- Dataset

____

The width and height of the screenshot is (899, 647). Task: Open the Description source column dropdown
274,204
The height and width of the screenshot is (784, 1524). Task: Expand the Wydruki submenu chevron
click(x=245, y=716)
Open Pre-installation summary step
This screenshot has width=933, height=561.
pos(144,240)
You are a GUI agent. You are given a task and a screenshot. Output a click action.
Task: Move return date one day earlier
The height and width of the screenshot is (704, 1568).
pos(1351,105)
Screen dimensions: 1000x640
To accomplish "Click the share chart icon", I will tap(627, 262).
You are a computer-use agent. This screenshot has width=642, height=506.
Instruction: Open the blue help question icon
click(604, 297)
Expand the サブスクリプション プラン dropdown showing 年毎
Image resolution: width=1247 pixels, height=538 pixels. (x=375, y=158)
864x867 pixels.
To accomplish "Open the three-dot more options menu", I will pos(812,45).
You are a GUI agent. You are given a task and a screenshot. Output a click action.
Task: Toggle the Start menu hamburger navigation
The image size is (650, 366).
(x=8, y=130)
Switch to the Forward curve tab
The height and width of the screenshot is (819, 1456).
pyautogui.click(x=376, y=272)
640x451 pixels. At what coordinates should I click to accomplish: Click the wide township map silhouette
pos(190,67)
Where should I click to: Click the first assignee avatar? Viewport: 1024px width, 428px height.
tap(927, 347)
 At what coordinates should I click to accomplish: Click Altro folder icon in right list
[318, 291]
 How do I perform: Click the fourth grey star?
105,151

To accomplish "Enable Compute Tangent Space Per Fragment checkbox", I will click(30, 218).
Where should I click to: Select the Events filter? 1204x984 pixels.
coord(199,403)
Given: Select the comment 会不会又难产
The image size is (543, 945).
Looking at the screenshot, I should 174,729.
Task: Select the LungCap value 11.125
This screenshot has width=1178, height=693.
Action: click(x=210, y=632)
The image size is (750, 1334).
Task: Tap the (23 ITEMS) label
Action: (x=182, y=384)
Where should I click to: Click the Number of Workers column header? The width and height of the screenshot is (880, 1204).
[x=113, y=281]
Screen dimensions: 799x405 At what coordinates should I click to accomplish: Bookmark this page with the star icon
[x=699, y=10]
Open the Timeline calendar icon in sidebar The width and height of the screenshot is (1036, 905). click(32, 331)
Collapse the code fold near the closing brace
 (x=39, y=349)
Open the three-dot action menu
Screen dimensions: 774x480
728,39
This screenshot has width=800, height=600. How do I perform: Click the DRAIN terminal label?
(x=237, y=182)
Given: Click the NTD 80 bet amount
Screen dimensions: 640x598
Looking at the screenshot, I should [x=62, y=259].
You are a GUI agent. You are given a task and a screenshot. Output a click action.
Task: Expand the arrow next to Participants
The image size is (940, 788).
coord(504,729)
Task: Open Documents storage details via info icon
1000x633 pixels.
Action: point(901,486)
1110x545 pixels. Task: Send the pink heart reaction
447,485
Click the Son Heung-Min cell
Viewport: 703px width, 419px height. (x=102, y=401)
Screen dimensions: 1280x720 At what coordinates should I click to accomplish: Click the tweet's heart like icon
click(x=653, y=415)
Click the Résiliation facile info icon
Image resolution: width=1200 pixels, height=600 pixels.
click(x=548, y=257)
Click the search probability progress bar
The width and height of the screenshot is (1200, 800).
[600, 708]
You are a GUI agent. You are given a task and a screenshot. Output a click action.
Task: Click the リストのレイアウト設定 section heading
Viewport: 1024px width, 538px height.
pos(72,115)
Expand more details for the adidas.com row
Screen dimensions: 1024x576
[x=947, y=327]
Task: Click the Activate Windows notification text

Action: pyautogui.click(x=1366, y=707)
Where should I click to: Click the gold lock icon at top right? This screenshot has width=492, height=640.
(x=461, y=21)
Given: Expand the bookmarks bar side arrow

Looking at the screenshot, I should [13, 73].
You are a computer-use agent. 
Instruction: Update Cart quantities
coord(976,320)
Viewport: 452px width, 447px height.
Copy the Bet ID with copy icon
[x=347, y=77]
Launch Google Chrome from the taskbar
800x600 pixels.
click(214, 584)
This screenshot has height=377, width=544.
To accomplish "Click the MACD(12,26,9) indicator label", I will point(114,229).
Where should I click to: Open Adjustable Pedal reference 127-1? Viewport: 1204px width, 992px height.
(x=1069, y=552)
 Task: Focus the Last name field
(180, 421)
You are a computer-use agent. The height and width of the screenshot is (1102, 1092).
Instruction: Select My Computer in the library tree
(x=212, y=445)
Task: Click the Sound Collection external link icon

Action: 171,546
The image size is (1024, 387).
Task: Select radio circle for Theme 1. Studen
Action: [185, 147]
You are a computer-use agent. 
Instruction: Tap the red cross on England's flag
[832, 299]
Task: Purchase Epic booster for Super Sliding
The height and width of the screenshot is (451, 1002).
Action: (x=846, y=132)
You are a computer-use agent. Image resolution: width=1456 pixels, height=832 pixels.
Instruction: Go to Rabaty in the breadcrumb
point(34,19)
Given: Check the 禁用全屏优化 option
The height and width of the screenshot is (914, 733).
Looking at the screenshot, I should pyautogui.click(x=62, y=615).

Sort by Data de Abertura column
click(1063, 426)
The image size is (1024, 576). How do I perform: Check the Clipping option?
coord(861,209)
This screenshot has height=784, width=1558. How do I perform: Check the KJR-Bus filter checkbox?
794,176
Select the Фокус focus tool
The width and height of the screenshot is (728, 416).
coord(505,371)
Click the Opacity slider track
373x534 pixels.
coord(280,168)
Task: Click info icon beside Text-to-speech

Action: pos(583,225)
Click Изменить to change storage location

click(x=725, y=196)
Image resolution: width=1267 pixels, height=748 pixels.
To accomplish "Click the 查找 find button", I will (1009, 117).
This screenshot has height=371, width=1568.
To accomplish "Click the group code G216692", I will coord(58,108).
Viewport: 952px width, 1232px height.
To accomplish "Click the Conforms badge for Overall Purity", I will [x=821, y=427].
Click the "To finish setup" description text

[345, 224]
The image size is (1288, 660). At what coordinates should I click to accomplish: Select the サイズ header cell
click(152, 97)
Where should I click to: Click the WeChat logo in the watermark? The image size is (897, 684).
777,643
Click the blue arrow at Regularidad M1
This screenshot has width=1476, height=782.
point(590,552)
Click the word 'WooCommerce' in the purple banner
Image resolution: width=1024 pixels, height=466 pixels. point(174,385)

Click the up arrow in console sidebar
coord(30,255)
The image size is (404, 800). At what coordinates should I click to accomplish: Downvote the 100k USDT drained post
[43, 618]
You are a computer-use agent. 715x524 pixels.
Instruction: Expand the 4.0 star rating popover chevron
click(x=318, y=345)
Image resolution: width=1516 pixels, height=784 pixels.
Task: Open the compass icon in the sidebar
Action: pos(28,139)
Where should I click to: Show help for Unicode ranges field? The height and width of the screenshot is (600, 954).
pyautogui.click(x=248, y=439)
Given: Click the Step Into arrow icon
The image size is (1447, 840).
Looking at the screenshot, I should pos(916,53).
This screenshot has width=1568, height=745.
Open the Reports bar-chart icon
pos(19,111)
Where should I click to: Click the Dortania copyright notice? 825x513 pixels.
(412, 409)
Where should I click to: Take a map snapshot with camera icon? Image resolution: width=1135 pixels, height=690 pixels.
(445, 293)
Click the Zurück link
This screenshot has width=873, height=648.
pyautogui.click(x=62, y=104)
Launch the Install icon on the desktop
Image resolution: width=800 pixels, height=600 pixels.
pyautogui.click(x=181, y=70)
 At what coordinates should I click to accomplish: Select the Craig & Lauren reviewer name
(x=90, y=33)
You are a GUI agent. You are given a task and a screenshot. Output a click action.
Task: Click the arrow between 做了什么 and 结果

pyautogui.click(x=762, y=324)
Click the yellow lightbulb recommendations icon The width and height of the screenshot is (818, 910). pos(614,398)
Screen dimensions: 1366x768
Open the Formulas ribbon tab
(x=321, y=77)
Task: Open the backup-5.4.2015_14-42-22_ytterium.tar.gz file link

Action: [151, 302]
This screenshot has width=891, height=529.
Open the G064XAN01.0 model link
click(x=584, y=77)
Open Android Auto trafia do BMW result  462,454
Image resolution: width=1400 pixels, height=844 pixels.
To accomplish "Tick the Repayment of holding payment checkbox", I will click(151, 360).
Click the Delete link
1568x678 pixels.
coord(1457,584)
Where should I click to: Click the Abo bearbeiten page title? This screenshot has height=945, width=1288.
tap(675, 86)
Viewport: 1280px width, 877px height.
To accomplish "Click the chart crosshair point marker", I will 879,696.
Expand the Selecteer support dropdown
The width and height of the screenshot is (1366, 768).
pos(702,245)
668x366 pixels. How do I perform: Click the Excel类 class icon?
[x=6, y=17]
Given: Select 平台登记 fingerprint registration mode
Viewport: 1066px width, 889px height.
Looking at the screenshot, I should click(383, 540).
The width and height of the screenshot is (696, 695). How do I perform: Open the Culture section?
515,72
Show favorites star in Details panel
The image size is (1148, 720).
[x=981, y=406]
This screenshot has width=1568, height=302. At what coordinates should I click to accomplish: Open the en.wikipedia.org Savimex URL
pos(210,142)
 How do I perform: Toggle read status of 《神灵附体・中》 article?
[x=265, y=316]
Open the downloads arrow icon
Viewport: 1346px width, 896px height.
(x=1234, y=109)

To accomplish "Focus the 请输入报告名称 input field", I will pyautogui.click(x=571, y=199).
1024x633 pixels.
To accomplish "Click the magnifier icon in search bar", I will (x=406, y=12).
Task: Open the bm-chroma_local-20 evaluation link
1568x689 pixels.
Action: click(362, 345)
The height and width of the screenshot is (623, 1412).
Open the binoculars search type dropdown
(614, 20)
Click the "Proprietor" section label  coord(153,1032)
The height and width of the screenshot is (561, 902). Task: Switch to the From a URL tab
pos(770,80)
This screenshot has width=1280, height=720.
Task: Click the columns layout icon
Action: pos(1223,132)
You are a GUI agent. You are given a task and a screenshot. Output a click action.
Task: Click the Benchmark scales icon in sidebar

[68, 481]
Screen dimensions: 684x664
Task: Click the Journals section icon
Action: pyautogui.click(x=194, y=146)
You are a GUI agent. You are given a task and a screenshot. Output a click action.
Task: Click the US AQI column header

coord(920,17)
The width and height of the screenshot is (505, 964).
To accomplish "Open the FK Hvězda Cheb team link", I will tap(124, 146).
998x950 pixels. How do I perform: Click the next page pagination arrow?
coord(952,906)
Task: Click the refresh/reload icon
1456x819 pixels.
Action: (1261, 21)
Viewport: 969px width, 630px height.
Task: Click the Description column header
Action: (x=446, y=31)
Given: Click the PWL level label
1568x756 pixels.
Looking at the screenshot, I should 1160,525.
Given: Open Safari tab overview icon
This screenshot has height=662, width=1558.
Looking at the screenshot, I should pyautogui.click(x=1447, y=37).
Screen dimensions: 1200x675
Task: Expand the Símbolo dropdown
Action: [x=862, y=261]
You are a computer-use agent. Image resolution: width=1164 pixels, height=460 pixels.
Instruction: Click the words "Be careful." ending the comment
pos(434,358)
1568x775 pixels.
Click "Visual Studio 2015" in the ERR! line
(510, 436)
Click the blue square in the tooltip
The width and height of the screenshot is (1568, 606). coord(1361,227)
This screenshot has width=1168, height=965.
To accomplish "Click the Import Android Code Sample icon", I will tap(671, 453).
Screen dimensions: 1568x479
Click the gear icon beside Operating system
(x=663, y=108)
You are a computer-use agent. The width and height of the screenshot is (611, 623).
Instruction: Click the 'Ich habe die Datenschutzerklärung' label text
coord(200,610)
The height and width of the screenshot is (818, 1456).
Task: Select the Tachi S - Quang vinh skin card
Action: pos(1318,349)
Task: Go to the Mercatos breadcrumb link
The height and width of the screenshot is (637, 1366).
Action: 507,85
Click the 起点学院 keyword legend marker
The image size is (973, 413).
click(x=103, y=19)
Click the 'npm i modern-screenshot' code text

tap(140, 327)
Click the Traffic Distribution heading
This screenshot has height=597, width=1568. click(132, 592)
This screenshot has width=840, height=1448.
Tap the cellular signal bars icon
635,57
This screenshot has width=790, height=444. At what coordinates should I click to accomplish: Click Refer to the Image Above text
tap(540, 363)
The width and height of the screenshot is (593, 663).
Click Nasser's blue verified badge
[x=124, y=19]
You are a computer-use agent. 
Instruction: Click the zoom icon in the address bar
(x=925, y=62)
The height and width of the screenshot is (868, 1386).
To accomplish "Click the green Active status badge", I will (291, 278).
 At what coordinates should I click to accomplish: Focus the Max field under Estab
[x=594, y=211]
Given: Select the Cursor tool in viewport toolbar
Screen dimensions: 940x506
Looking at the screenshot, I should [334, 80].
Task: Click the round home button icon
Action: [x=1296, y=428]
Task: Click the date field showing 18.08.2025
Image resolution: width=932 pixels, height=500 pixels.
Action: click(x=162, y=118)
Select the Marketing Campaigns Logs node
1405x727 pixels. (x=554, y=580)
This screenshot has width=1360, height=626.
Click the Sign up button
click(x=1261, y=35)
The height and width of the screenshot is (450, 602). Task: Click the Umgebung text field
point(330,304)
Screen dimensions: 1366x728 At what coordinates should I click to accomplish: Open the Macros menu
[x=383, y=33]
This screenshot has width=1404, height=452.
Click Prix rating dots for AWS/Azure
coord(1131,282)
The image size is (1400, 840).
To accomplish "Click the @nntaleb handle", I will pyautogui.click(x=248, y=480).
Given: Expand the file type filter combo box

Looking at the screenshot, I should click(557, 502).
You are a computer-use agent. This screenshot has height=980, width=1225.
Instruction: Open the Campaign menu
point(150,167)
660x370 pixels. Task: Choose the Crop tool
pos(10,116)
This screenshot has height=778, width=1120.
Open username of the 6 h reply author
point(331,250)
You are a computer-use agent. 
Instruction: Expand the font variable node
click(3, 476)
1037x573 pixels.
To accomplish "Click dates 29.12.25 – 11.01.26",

____

Return the lines above, starting at the one that contains "This screenshot has height=778, width=1120." and running through the last, exactly as they appear, with no extra lines.

- Completed exercise
This screenshot has height=778, width=1120.
Open username of the 6 h reply author
point(331,250)
You are a computer-use agent. 
Instruction: Expand the font variable node
click(3, 476)
1037x573 pixels.
To accomplish "Click dates 29.12.25 – 11.01.26",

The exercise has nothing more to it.